#### [WORK TO BE COMPLETED]
Start with the line containing "0001585521-22-000014.xls (736, 496)" and write out each line through the end of the listing, exactly as given.

• • • • •

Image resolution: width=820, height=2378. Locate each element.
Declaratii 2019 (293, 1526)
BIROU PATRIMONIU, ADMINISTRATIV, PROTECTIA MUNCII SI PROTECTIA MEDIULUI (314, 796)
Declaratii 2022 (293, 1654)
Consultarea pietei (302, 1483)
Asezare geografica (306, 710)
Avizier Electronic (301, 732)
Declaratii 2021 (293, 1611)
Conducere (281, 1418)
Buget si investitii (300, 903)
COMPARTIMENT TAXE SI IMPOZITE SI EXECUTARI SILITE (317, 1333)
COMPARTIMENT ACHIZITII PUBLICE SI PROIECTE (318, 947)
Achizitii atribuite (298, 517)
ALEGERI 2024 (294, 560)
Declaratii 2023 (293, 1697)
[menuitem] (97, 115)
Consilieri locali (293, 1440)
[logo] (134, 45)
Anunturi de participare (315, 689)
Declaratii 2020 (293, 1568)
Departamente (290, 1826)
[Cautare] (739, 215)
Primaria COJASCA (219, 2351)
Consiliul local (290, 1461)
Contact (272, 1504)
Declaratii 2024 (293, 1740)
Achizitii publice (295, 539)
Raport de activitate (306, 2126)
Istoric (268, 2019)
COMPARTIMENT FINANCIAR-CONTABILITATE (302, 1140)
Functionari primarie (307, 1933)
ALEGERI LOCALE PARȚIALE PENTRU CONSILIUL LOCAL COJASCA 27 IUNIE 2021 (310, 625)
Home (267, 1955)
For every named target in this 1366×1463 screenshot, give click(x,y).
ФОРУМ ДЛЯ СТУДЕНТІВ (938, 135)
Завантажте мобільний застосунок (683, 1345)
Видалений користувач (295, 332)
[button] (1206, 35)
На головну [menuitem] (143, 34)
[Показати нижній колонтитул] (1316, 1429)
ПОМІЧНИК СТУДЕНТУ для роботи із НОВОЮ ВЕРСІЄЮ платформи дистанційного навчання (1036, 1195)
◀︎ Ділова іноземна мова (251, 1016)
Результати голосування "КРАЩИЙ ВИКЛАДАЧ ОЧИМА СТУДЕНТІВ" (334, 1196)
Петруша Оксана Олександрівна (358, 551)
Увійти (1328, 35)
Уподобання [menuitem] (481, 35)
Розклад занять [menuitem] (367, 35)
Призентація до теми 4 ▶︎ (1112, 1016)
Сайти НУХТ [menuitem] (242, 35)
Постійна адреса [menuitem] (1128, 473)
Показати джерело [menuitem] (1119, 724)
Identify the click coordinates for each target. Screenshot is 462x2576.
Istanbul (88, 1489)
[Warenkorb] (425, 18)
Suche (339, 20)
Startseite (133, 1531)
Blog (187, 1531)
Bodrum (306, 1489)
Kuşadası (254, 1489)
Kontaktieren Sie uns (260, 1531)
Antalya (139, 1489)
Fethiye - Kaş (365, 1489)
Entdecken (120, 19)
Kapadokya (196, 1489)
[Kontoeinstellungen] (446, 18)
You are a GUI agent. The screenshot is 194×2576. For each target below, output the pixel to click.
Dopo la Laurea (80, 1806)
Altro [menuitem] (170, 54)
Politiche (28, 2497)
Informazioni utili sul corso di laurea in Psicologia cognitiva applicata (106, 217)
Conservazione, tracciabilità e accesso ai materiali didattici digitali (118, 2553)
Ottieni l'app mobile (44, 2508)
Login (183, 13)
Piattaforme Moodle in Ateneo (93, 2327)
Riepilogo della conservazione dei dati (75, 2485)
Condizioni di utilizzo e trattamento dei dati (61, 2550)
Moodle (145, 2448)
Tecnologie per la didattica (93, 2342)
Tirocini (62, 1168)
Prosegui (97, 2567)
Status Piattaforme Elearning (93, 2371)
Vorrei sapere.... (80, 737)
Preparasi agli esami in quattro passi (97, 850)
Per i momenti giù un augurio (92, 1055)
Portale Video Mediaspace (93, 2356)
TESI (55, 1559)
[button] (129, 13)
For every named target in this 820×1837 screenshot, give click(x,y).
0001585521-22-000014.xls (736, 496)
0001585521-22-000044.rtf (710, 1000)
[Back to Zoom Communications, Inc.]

• • • • •

#### [OUTPUT]
0001585521-22-000014.xls (736, 496)
0001585521-22-000044.rtf (710, 1000)
[Back to Zoom Communications, Inc.]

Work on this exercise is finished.